J’ai rendez-vous devant la maison d’Urska pour départ à 15 h en vue de la séance de préparation physique de 15 h 30. Le club se situe à 6 km de chez elle. La séance sera plutôt courte mais relativement intense, après un échauffement dirigé par la vice-championne du monde 2015 des -78kg, Anamari Velensek. Quelques tours du quartier en courant et nous voila dans le dojo pour quelques exercices, principalement des sauts en rebond pour l’explosivité des cannes. Une séance qui durera un peu moins d’une heure. « Aujourd’hui c’était facile. Attends demain » me disent-ils… Je rentre avec Urska pour aller me doucher dans ma petite maisonnette puis Mihael passe me récupérer à 18 h pour aller en ville.
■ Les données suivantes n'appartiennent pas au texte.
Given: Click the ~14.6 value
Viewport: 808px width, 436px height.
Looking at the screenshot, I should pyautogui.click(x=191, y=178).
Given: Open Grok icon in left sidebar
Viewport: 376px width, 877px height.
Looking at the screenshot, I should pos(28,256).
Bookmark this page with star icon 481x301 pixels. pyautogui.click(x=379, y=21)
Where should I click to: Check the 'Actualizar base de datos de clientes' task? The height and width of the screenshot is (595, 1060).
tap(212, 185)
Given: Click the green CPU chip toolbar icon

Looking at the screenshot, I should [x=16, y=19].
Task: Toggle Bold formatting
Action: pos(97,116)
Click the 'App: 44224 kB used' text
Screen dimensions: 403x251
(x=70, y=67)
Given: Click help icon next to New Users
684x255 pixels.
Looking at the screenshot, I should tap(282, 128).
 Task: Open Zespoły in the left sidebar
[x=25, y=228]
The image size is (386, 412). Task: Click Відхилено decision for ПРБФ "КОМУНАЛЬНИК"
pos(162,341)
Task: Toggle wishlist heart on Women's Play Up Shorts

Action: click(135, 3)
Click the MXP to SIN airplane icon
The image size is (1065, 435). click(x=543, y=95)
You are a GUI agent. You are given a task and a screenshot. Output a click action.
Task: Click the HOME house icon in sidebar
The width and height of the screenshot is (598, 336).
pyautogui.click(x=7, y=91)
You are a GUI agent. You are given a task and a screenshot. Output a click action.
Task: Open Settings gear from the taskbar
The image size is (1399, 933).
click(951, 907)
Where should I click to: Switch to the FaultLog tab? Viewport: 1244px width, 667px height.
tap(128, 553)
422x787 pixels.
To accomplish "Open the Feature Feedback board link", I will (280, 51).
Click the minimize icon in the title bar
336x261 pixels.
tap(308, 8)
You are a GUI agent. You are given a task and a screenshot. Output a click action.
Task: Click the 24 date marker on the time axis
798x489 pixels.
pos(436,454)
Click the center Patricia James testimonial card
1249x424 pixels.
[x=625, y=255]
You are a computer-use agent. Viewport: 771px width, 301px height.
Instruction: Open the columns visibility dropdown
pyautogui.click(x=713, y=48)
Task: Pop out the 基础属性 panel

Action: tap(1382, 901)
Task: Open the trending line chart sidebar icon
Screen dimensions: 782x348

J’ai ainsi pu faire quelques courses pour les jours à venir et nous avons partagé un dîner dans le centre commercial. L’occasion pour nous d’apprendre à nous connaître en vue des longues heures de judo en commun qui nous attendent. Ce qui en soi est plutôt amusant car, juste avant que je parte de chez elle, Urska m’a bien précisé qu’il serait bon que je ne devienne pas trop proche de Mihael car, « étant dans la dernière partie de sa préparation olympique, il a vraiment besoin de quelqu’un qui va lui rentrer dedans, et non d’un ami ». Je pense toutefois que nous sommes assez intelligents pour faire la différence entre ce qui se passe sur le tatami et ce qui se passe en dehors… Affaire à suivre tout de même ! Je rentre de bonne heure, le temps d’un film et au lit pour être en forme demain.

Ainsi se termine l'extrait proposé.